Since the days when we feared "Reefer Madness," attitudes about cannabis have changed enormously. And this is particularly true about addiction. Most people, certainly most cannabis users, would probably suggest that cannabis isn't addictive. 

This may be true for most people, but the best research indicates it's it's not true for everyone. Now scientists are starting to hone in on who's most vulnerable and why adolescents or teenagers should probably avoid it.

"The currently bandied about statistics suggest that of regular cannabis users, about 10 percent meet criteria of Cannabis Use Dependence, which means that they spend a lot of time thinking about it, they spend a lot of their time trying to get it, and it may affect adversely their social and work functions and so on," says Mark Ware, a scientist who's studied cannabis as a professor of medicine at McGill University, but is now the Chief Medical Officer for the licensed producer Canopy Growth. 

People with cannabis use disorder often start using as a way to relax. But as their use increases in frequency, they often find their relationship to cannabis starts to change.

"You know, if you have a bad day, or if you're stressed out by your relationships, or you know any number of things in your life, it's really easy to use pot to just kind of forget all that," said a 38 year old father and government employee from Victoria whose name we've agreed to withhold.

"I've always had a busy mind. And I remember finding it hard to wind down in the evenings. And soon as I smoked a joint, you know a everything was fine. Food tasted better. Movies were funnier."

But after smoking daily for 20 years, his feelings about his cannabis use changed.

"Instead of actually smoking pot reducing the anxiety, in the end it actually created the anxiety. I would have a hard time communicating with people. You know I didn't want to look people in the eyes, didn't really have the right thing to say. And instead of using the marijuana to combat that, in fact, it had turned on me, and it started causing those effects in me."

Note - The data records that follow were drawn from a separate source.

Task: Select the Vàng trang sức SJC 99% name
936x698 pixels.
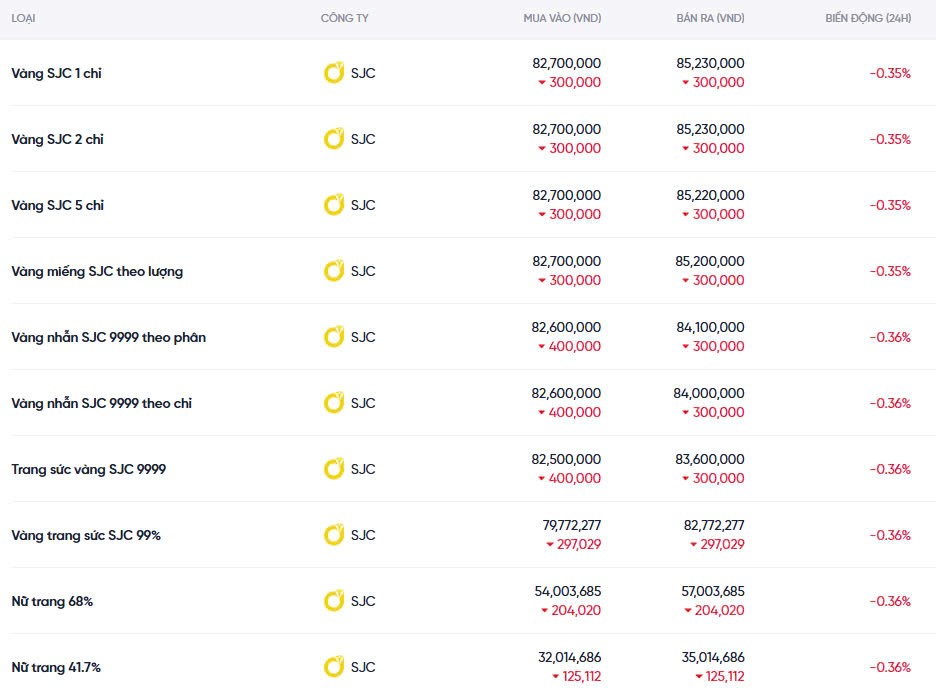Action: [x=86, y=535]
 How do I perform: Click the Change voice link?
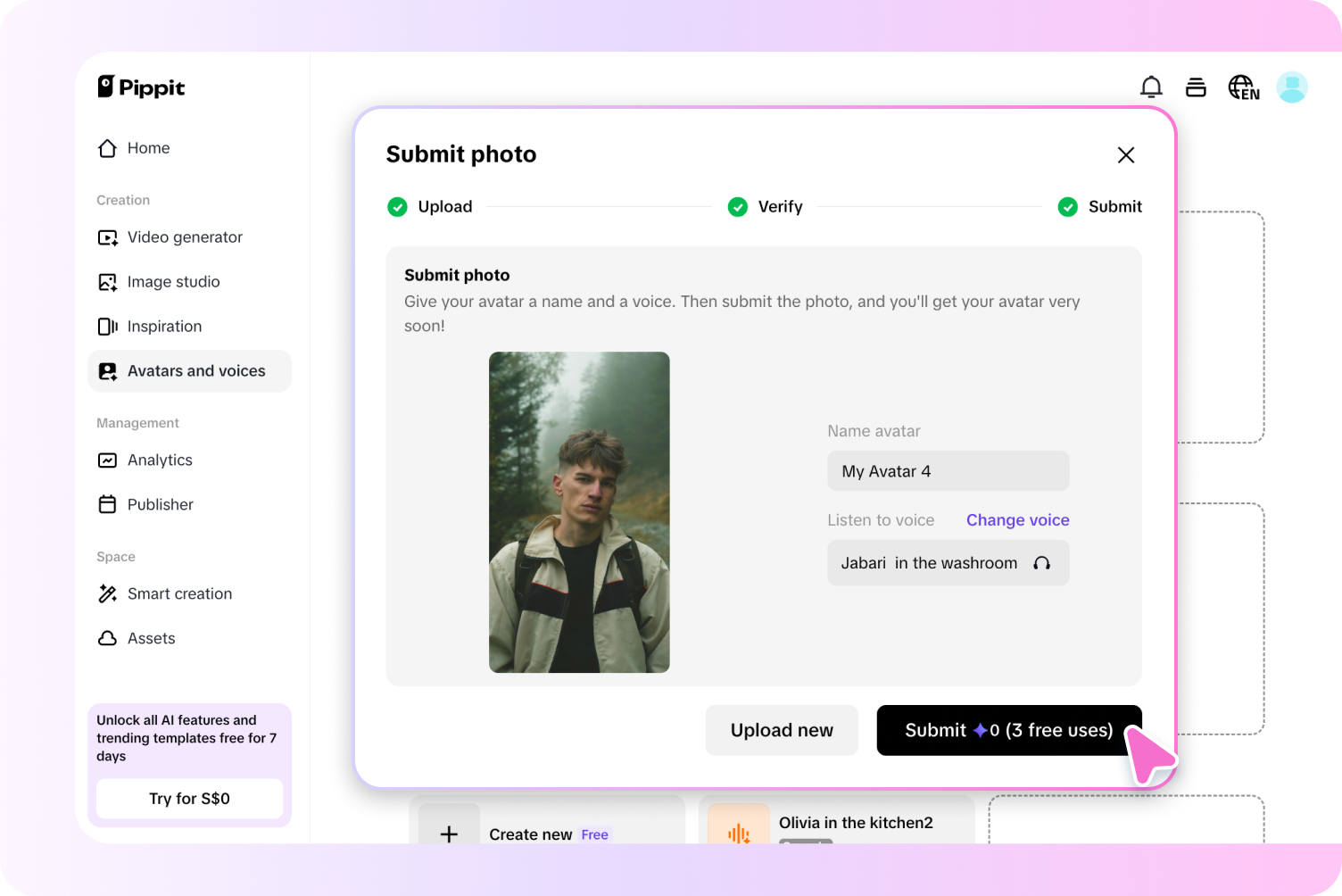click(1017, 519)
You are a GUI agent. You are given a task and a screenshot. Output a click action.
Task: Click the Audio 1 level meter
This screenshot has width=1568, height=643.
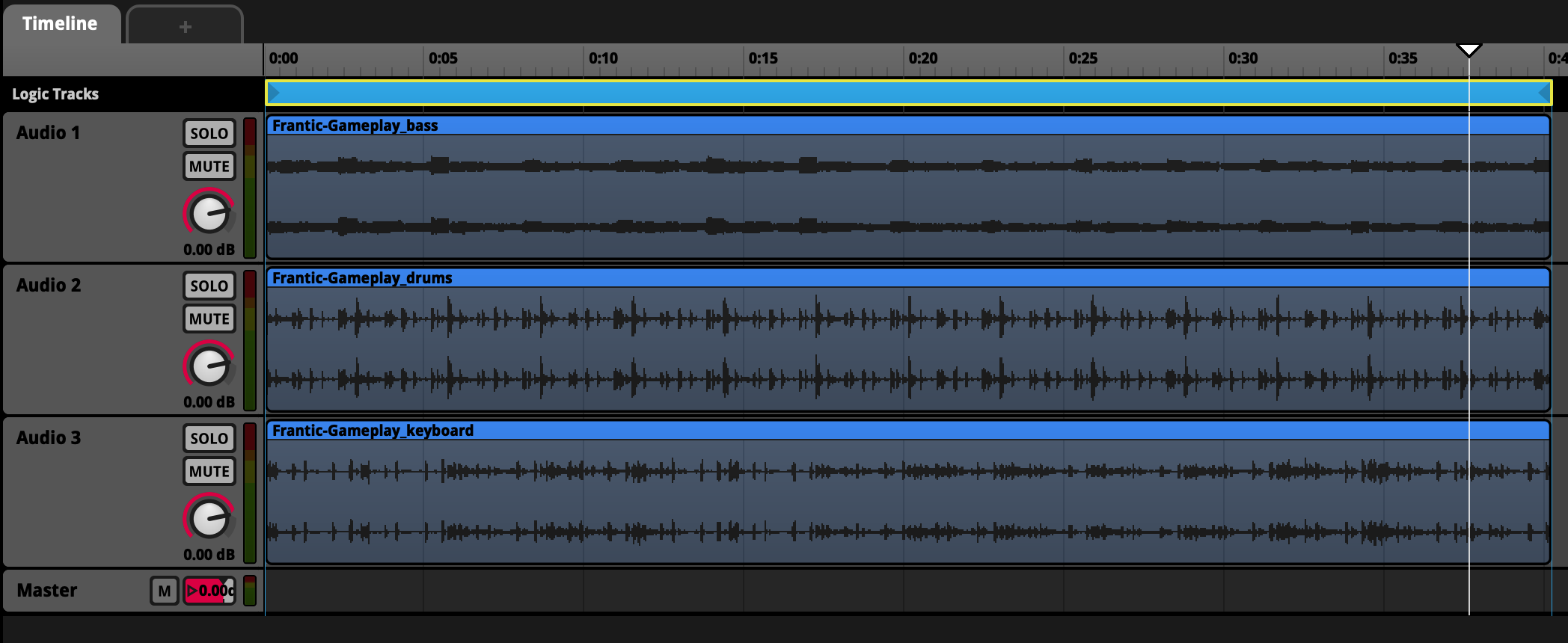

THC affects our brain's reward system

"I often hear that marijuana is considered to be not addictive," said Jeffrey Edwards, a professor at Brigham Young University in Utah in the department of physiology and developmental biology. "And I think that the best way to think about it is that it might be less addictive than other drugs of abuse."

Cannabis, like many other recreational drugs, from cocaine, to opioids, to alcohol, and tobacco, acts on our brain's dopamine reward system. Edwards say their mechanisms might be slightly different, but the end goal is they all increase the neurotransmitter — dopamine's — release.

According to Edwards, THC — the psychoactive compound in cannabis — and alcohol are probably fairly comparable in the amount of dopamine that they induce, but it's a smaller effect in comparison to drugs like cocaine or methamphetamine.

He studied the effects of cannabis addiction on rodents, so he could look at their brain tissue. When Edwards injected the rodents a single time with THC, there were no permanent changes to the synapses in the reward centre of the brain. 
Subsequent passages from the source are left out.